El 3% de los españoles busca una habitación para alquilar en un piso compartido, según un estudio de Fotocasa Research. Muchos de ellos son estudiantes, que optan por esta solución para evitar tener que alquilar una vivienda entera en solitario y, de esta manera, ahorrar costes.
De hecho, intentar ahorrar costes y gastos es fundamental en pisos compartidos, tanto a nivel individual como en conjunto. Por ello, en este artículo de Fotocasa traemos 10 soluciones que nos permitirán ahorrar en casa si vivimos en un piso de estudiantes. ¡Vamos a descubrirlos!

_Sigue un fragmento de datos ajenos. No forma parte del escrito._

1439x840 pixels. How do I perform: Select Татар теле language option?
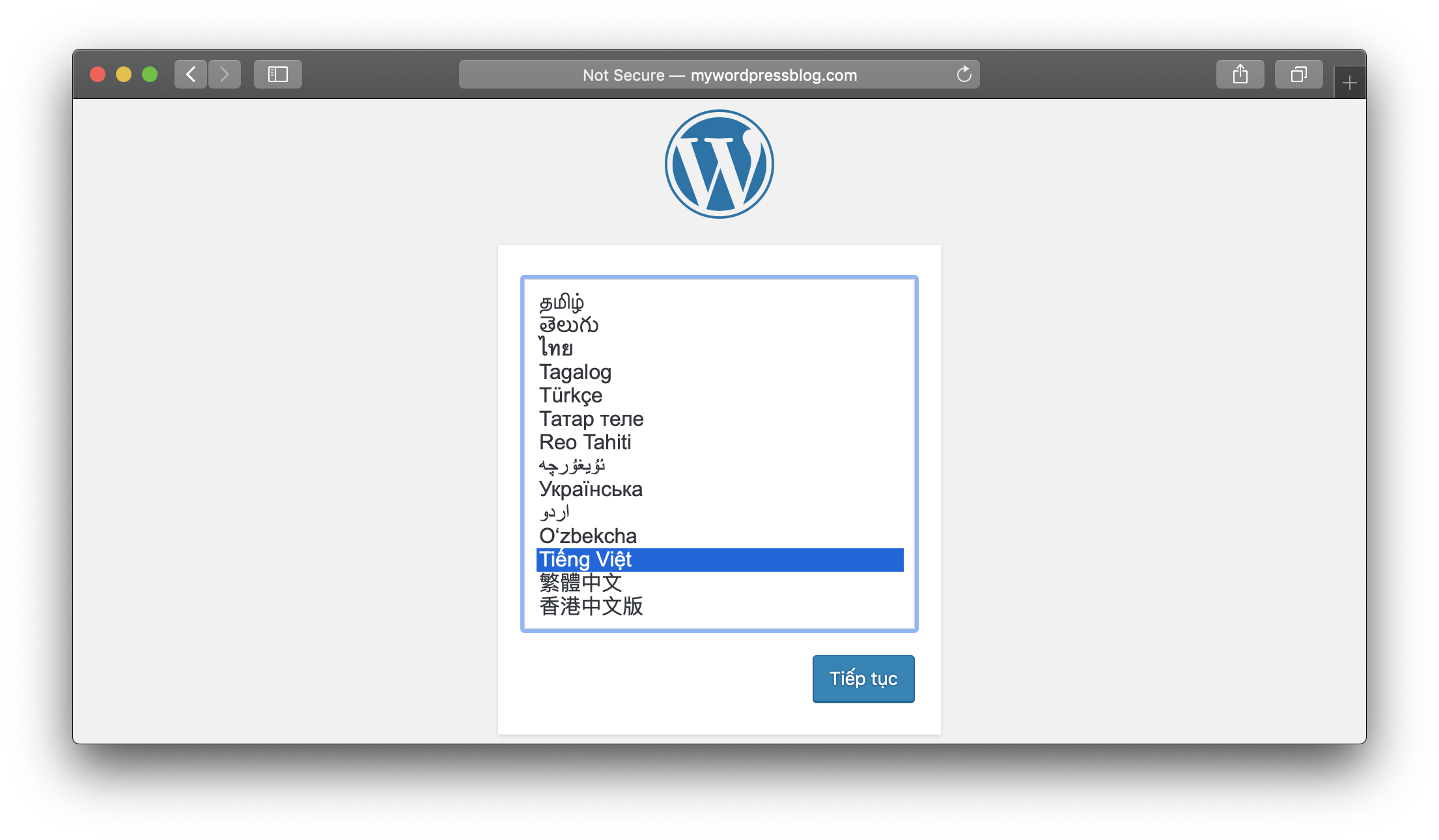tap(591, 419)
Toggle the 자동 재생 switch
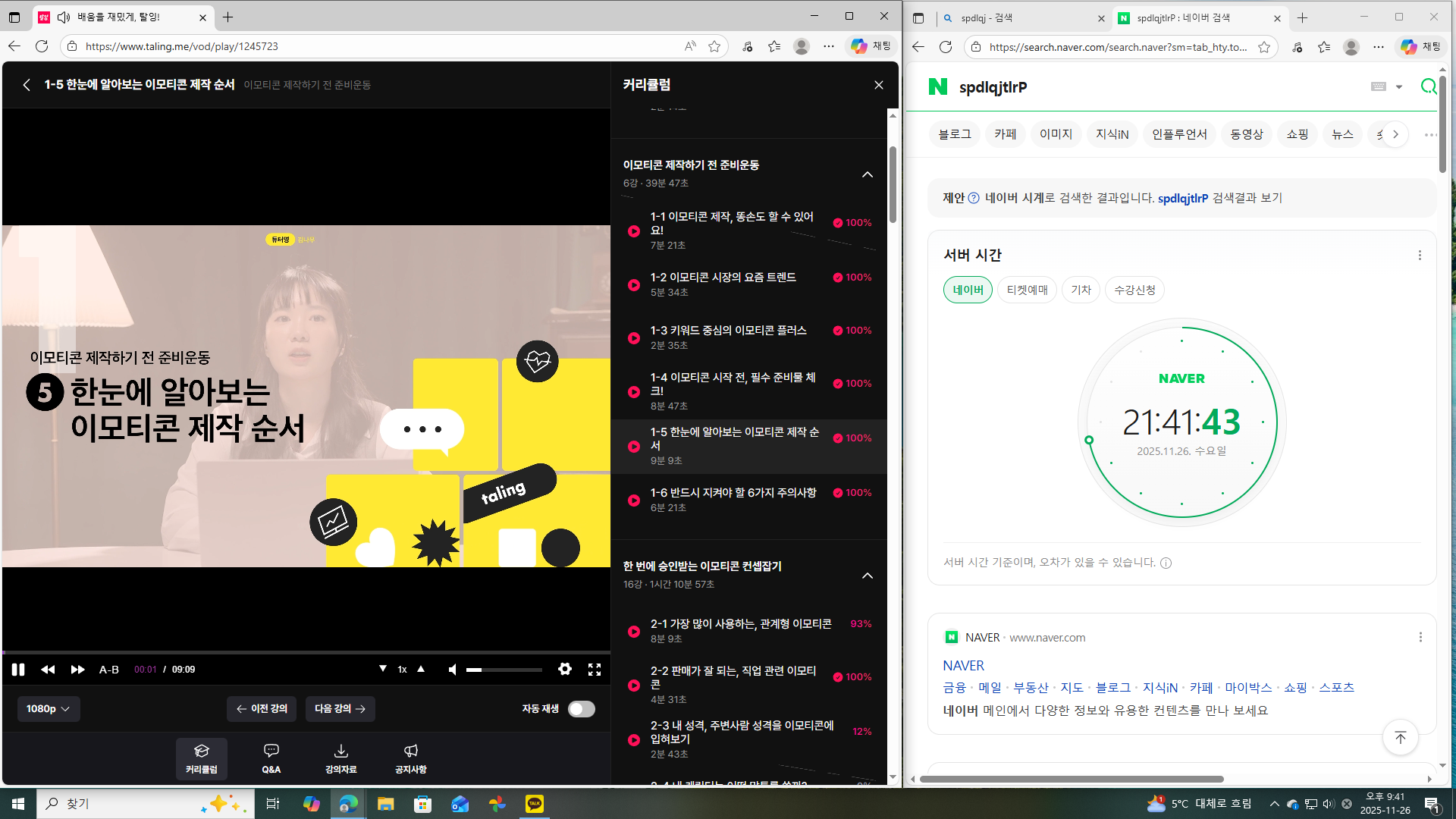 tap(581, 709)
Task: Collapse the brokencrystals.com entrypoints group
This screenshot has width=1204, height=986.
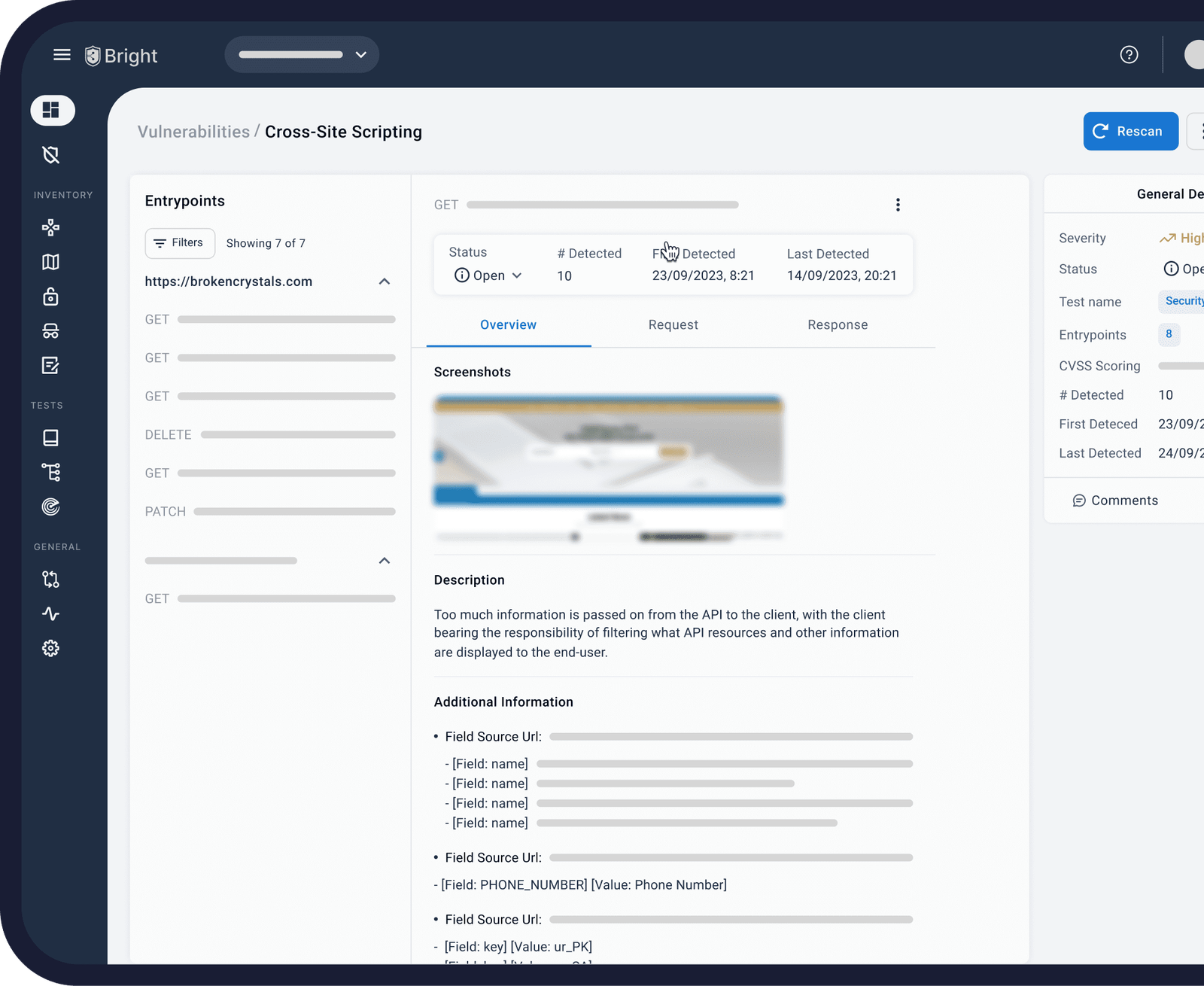Action: tap(385, 281)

Determinar cómo se deben pagar los gastos conjuntos
Tener buena comunicación con el resto de los estudiantes es el primer paso tanto para gozar de una buena convivencia como para ahorrar en casa. Para ello, será necesario decidir desde el principio cómo se deben repartir los principales gastos en el piso compartido.
Existen varias formas para hacerlo: que cada uno pague su parte, pagar por turnos mes a mes, elegir un pagador y repartir los gastos posteriormente… En cualquier caso, organizarse permitirá saber cuánto se gasta y, en consecuencia, cómo se puede ahorrar.

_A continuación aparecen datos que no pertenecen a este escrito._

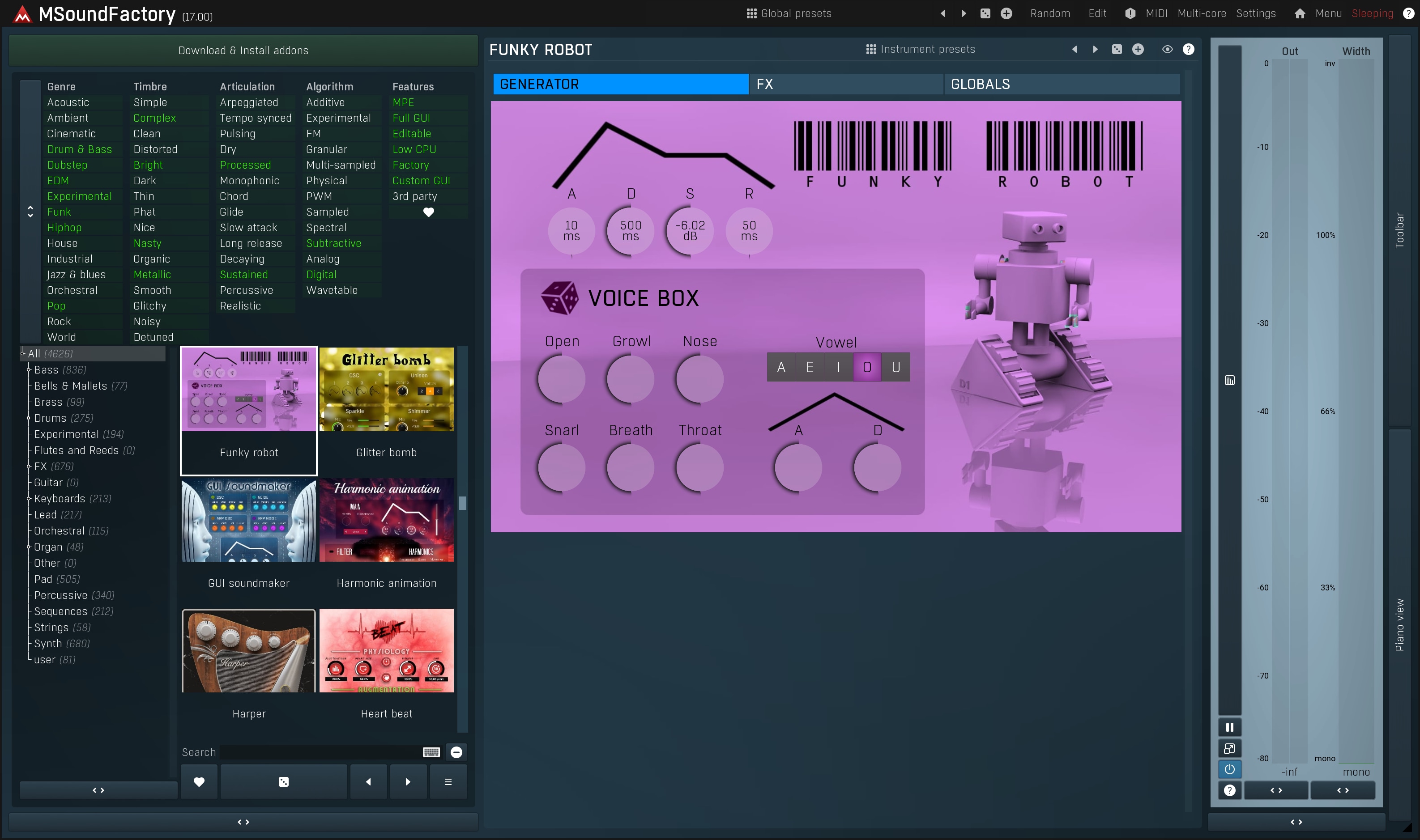The image size is (1420, 840).
Task: Click the Home icon in top bar
Action: pos(1300,13)

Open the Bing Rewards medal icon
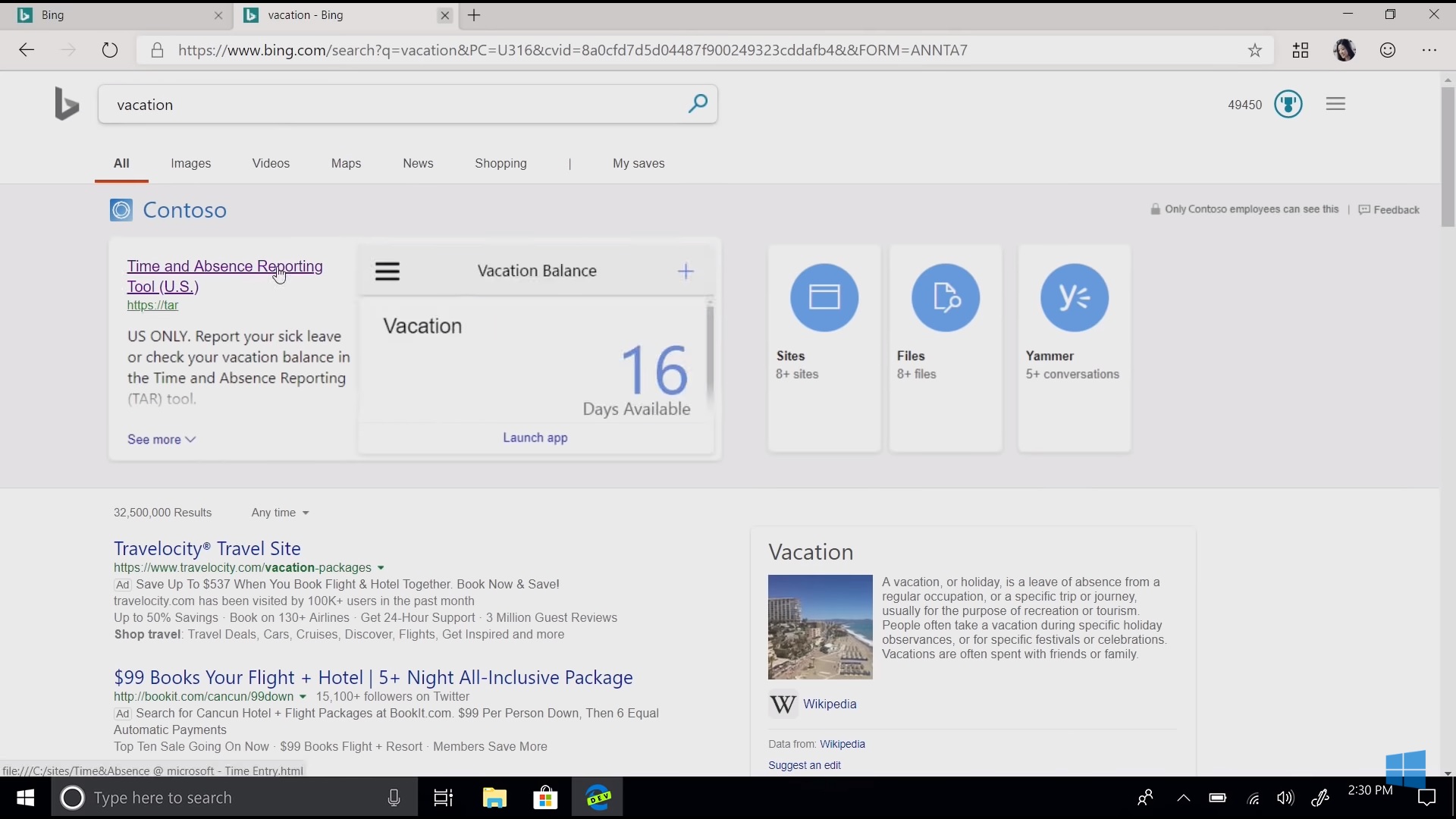(1288, 104)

Analizar si la potencia de luz y gas contratadas son las adecuadas
Las facturas de los suministros en un piso compartido son uno de los principales gastos a los que tienen que hacer frente los estudiantes. Por ello, además, de intentar hacer un consumo responsable es recomendable cerciorarse de si la potencia contratada es la adecuada.
Y es que, en muchas ocasiones, se tiene contratada una potencia de luz y gas más alta de la necesaria y, en consecuencia, se paga más por ello. El ahorro dependerá de los kilovatios y los metros cúbicos que bajemos, respectivamente. Sin embargo, según la OCU, reduciendo ambas potencias podemos llegar a ahorrar unos 100 euros anuales. Las compañías suministradoras nos aconsejarán acerca de cuál debemos contratar, en cada caso.

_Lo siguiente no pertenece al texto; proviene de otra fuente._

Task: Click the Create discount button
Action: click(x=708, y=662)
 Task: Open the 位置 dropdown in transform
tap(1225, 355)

Repartirse las tareas de limpieza del hogar
Dado que muchos estudiantes pasan poco tiempo en casa, es habitual contratar los servicios de una empresa de limpieza. Sin embargo, como es lógico, ello conlleva un coste, que suele ser de unos 12 euros la hora; es decir, de unos 100 euros mensuales y unos 1.200 anuales, si contamos con un servicio de dos horas a la semana. Un gasto que se puede evitar si entre los estudiantes se reparten estas tareas.
Para ello, es recomendable repartirse las labores de manera equitativa entre todos, creando un calendario por turnos para que cada compañero sepa qué tareas debe llevar a cabo y cuándo debe hacerlo.